It is widely accepted today that probabilistic forecasts of wind power production constitute valuable information that can allow both wind power producers and power system operators to exploit this form of renewable energy economically, while mitigating the potential adverse effects relating to its variable and uncertain nature. In order to provide reliable wind power forecasts for periods beyond a couple of hours, forecasts of the wind speed are fundamental. In this paper, we propose a modeling framework for wind speed that is based on stochastic differential equations.

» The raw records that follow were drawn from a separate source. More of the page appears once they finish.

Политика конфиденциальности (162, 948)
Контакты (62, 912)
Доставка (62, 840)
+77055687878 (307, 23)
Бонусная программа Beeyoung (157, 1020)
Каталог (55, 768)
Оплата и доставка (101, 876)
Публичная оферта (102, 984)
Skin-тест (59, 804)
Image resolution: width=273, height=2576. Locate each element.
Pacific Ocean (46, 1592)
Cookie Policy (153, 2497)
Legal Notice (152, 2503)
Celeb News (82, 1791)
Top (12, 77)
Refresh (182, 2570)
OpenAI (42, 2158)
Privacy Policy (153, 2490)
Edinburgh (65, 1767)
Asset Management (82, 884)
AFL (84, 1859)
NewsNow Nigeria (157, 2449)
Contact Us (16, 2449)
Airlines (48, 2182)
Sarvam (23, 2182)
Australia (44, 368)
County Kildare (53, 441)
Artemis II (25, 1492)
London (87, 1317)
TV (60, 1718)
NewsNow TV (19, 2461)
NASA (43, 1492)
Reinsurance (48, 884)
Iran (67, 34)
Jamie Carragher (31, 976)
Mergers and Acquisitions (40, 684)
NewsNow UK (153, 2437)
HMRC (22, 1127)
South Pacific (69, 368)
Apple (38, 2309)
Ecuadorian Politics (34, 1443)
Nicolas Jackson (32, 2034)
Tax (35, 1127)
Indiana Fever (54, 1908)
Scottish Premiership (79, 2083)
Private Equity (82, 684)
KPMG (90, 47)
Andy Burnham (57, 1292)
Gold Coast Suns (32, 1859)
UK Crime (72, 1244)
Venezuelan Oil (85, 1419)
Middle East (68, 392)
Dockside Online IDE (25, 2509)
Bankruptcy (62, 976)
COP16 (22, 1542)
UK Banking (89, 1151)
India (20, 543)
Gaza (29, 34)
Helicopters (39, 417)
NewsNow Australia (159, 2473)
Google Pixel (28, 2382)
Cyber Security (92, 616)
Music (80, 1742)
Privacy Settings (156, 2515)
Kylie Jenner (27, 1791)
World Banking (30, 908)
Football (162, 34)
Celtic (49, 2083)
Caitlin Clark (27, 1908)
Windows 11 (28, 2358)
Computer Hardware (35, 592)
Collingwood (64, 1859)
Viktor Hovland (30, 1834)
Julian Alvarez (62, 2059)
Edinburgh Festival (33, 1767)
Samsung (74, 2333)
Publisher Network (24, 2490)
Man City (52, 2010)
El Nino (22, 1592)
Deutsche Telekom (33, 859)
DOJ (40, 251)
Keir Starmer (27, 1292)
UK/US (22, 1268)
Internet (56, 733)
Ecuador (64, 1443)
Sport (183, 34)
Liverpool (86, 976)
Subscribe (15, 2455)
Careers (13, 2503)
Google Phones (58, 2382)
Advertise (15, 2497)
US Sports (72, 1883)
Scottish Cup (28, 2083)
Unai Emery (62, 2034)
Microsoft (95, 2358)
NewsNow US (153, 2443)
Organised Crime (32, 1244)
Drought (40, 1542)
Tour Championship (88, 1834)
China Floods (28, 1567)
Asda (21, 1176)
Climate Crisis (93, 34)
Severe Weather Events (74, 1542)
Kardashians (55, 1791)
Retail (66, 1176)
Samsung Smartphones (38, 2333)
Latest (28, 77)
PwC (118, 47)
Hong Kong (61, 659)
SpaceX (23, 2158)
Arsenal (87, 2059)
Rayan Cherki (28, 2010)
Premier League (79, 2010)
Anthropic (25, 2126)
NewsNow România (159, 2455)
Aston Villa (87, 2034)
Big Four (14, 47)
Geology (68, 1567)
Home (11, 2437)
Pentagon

We show that stochastic differential equations allow us to capture the time dependence structure of wind speed prediction errors naturally (from 1 to 24 h ahead) and, most importantly, to derive point and quantile forecasts, predictive distributions, and time-path trajectories (also referred to as scenarios or ensemble forecasts), all using one single stochastic differential equation model that is characterized by a few parameters.

Suggested Citation

  • Iversen, Emil B. & Morales, Juan M. & Møller, Jan K. & Madsen, Henrik, 2016. "Short-term probabilistic forecasting of wind speed using stochastic differential equations," International Journal of Forecasting, Elsevier, vol. 32(3), pages 981-990.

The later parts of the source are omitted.